As a sequel to our financial performance, we also recorded our 21st consecutive quarter and seventh consecutive fiscal year of earnings improvements. In fact, after more than doubling quarter four income last year, we are very pleased to report further strong year-on-year improvement in the same quarter this year.

Our fourth quarter net income was $11.2 million, an increase of 22% on top of the 150% earnings growth achieved in the same quarter a year ago. Our diluted earnings per share were $0.26, and that compares to $0.21 last year.

For the full 2007 fiscal year, net income grew by 29% to $37.09 million, and our diluted earnings per share grew by 28% to $0.88 a share. All business segments continue to contribute to this earnings growth.

Our EZPAWN segment recorded net revenue growth of 13% in the fourth quarter, and there were three primary drivers. The first was our pawn portfolio growth. It grew 13% on a same store basis, and additionally reflected an improving redemption rate. This provided significant growth in the result and pawn service charge revenue.

The second was the integration of Jumping Jack Cash into our operations for the full quarter. The revenue from these stores, which was all incremental the last year, provided approximately half of the pawn segments growth in net revenues.

The third driver was our gross profit from the sale of forfeited collateral, which was up 7%. The gross profit generated by jewelry scrapping was, however, down about $300,000 the last year fourth quarter.

During the current year, we increased our lending on gold jewelry twice, to keep pace with changes in gold market values, and the competitive environment. This drove increases in our pawn service charges, but also decreased the margins on jewelry scrapping as the collateral from defaulted jewelry loans was scrapped.

Our melt price for the period averaged $675 announced, which we locked in at the beginning of the quarter, before the gold market shot up in September. With operating expenses well managed, the flow-through of the incremental revenues was strong. The resultants to operating income in our pawn segment grew by 24% over last year for the quarter.

For the entire year, pawn grew 9% net revenues and 19%, $10 million in store operating income. All in all it was a solid performance in EZPAWN.
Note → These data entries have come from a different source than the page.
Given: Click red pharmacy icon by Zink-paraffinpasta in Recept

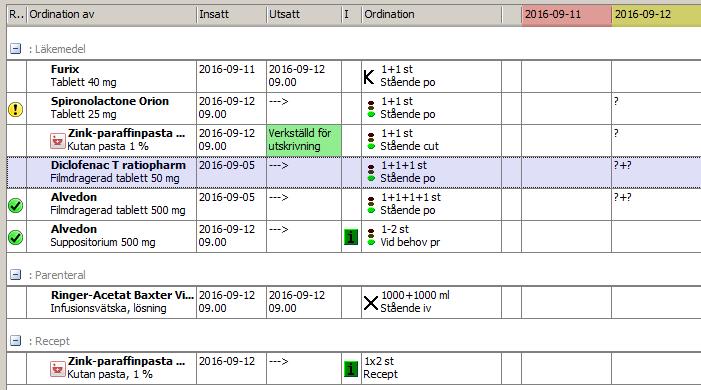Looking at the screenshot, I should pyautogui.click(x=58, y=369).
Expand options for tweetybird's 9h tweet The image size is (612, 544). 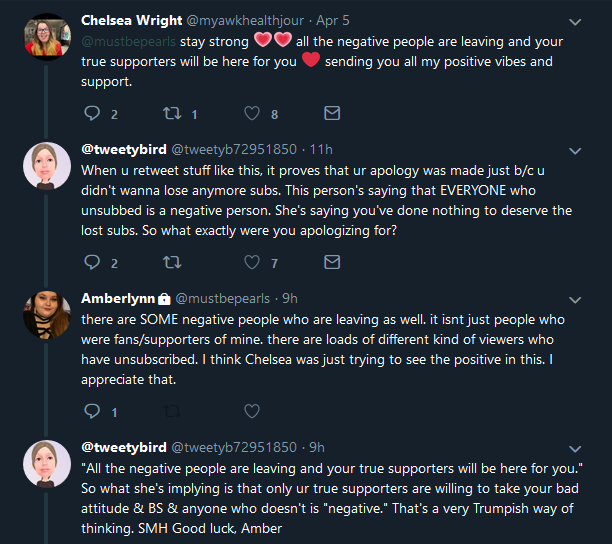click(x=575, y=449)
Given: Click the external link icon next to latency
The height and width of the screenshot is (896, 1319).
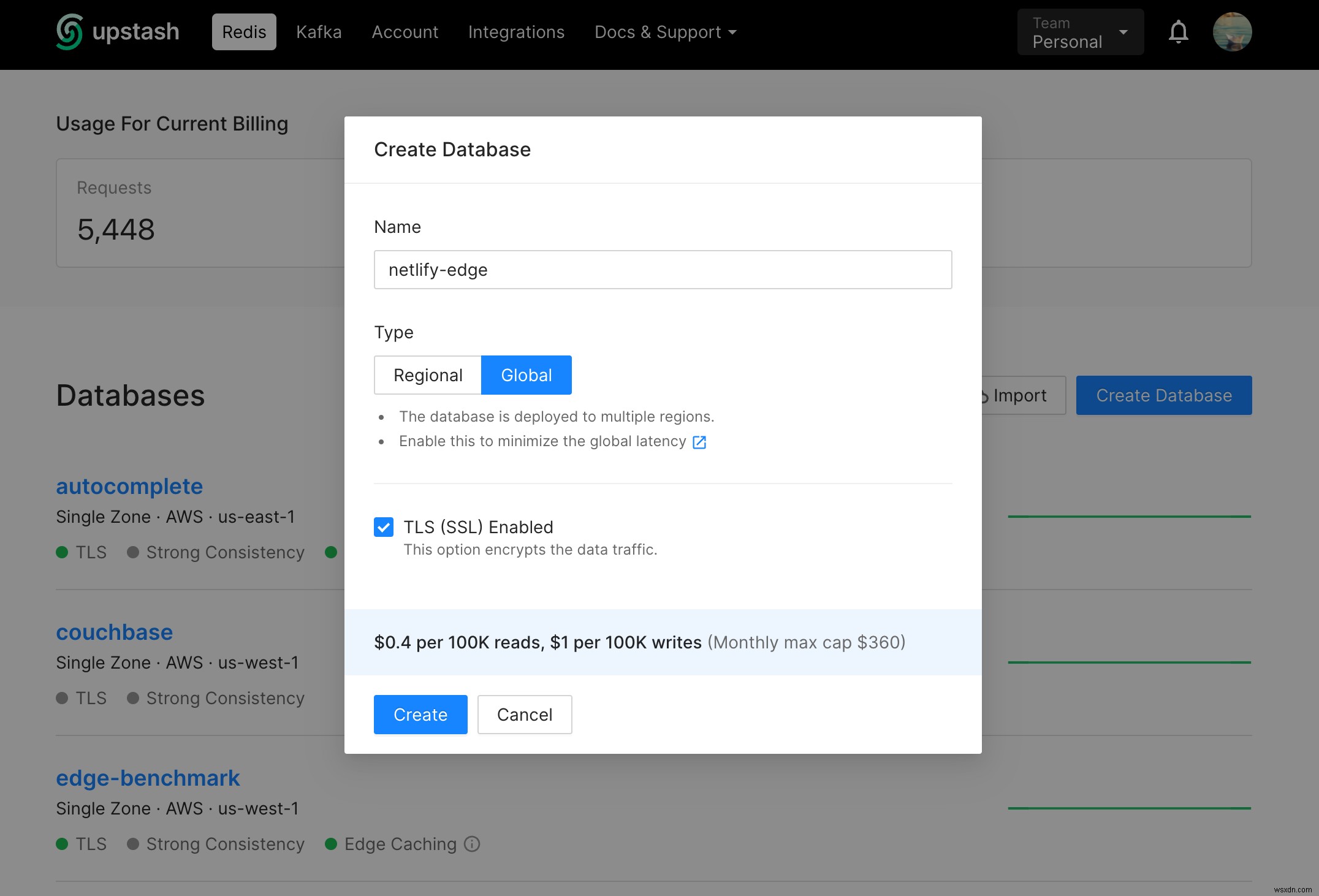Looking at the screenshot, I should click(699, 442).
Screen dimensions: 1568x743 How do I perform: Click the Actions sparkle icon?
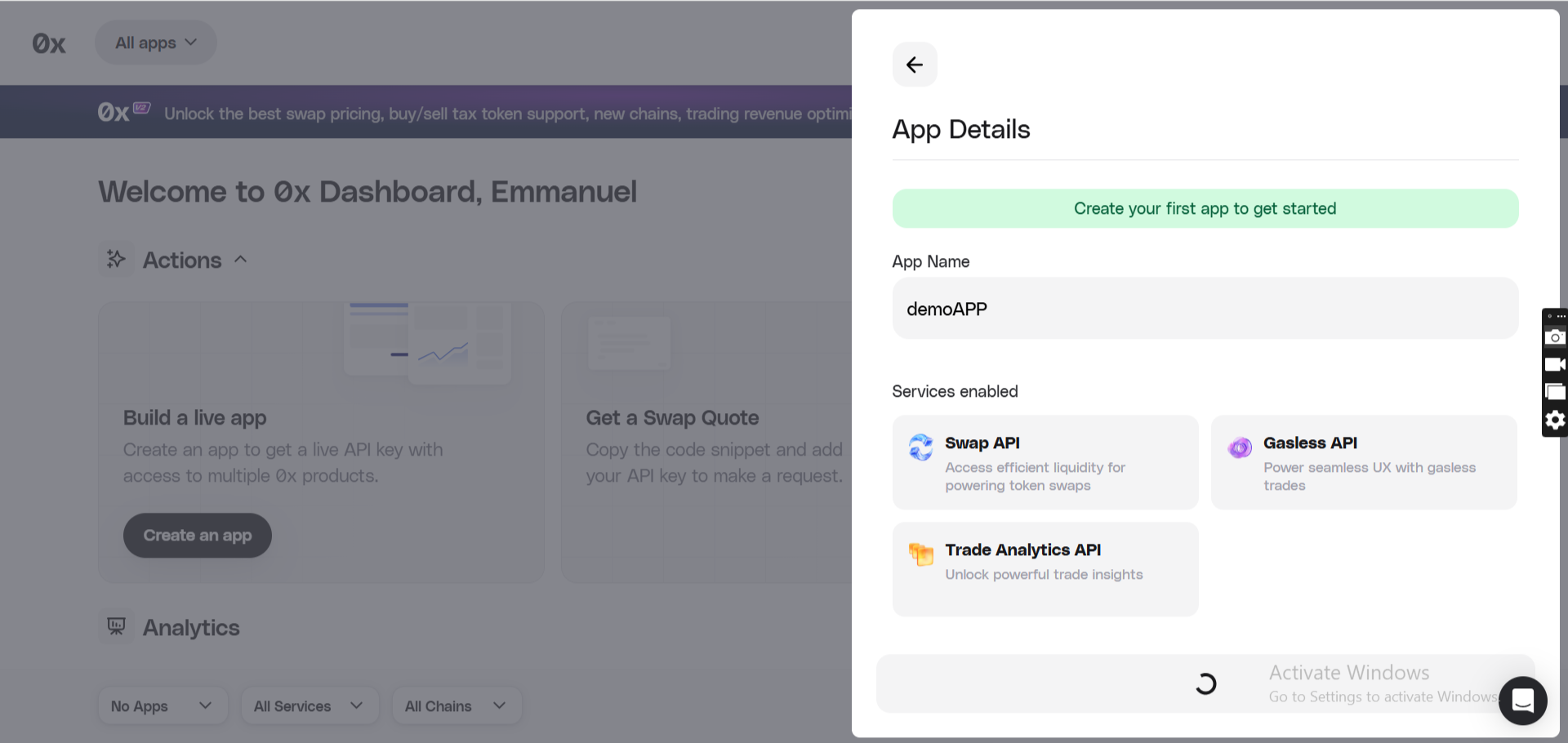tap(117, 260)
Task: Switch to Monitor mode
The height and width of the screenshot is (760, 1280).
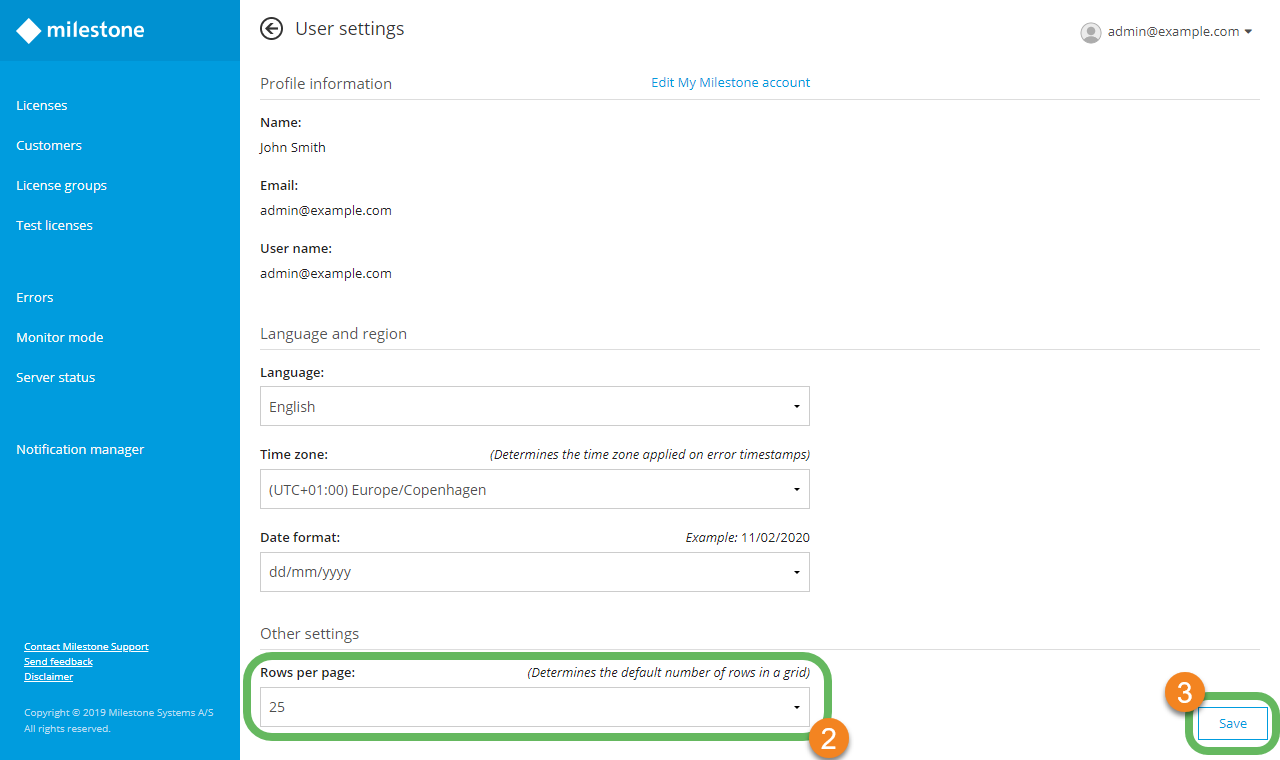Action: click(59, 337)
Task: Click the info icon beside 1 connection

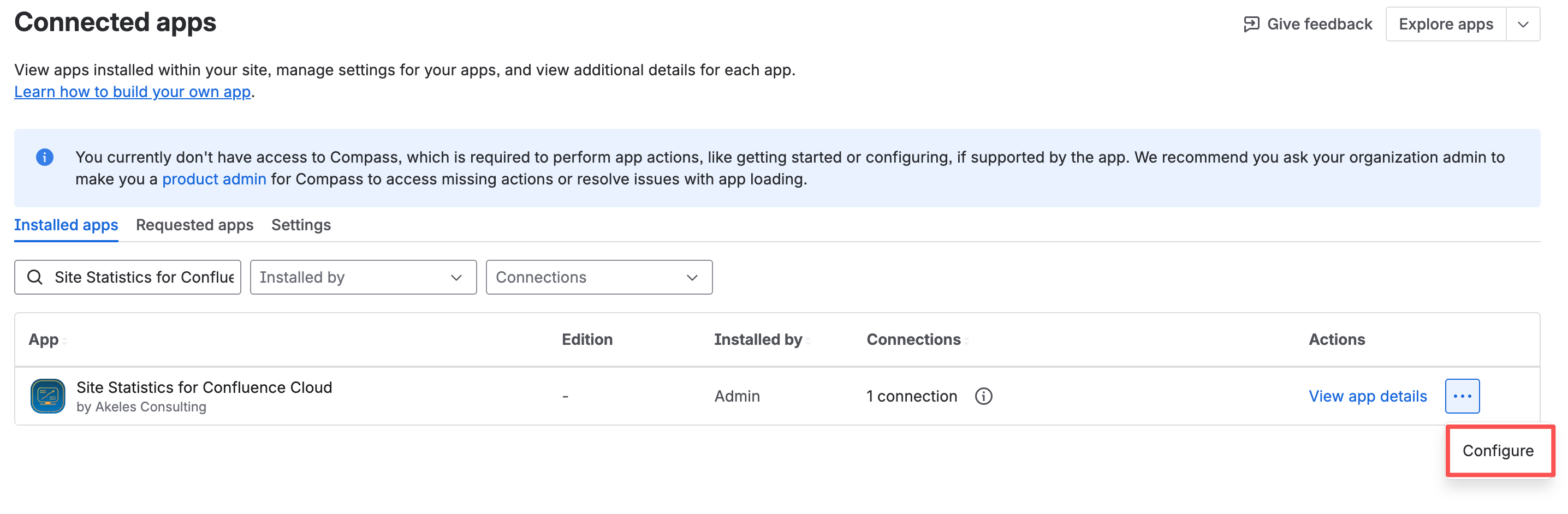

Our EZMONEY signature loan segment recorded net revenue growth after bad debt of 31% in the fourth quarter. We ended quarter four with segment [P/E] growth of 40% compared to 38% in the same period a year ago.

Our same-store [P/E] growth for all stores over one year of age reflected considerable strength and grew at 23% over the same quarter a year ago. Overall, this is strong growth in a quarter, that's seasonally the weakest growth quarter of the year in payday lending.

Our bad debt was 31% of fees and this compares to 38% in the preceding quarter and 26% in the same quarter a year ago. Seasonally, the September quarter is one of the highest periods of bad debt. In fact, historically, it's been either the highest or second highest level of bad debt of fees for our entire time in payday lending.

The result of the store operating income and our EZMONEY signature loans segment grew by 16% this quarter over last year. Also want to take a moment and touch on new products in the EZMONEY segment.

As reported last quarter, we rolled out our installment loan product to 13 Texas stores and have been testing and fine tuning the product. Obviously, with the five-month term, it takes some time to understand consumer payment behavior throughout the entire loan cycle.

We expanded a total of 37 stores last month and we are now in a process of adding installment loans to an additional 60 locations next week. We will continue to rollout installment loans in a controlled manner in Texas with plans of offering this product within a 125 Texas stores by the end of the fiscal year.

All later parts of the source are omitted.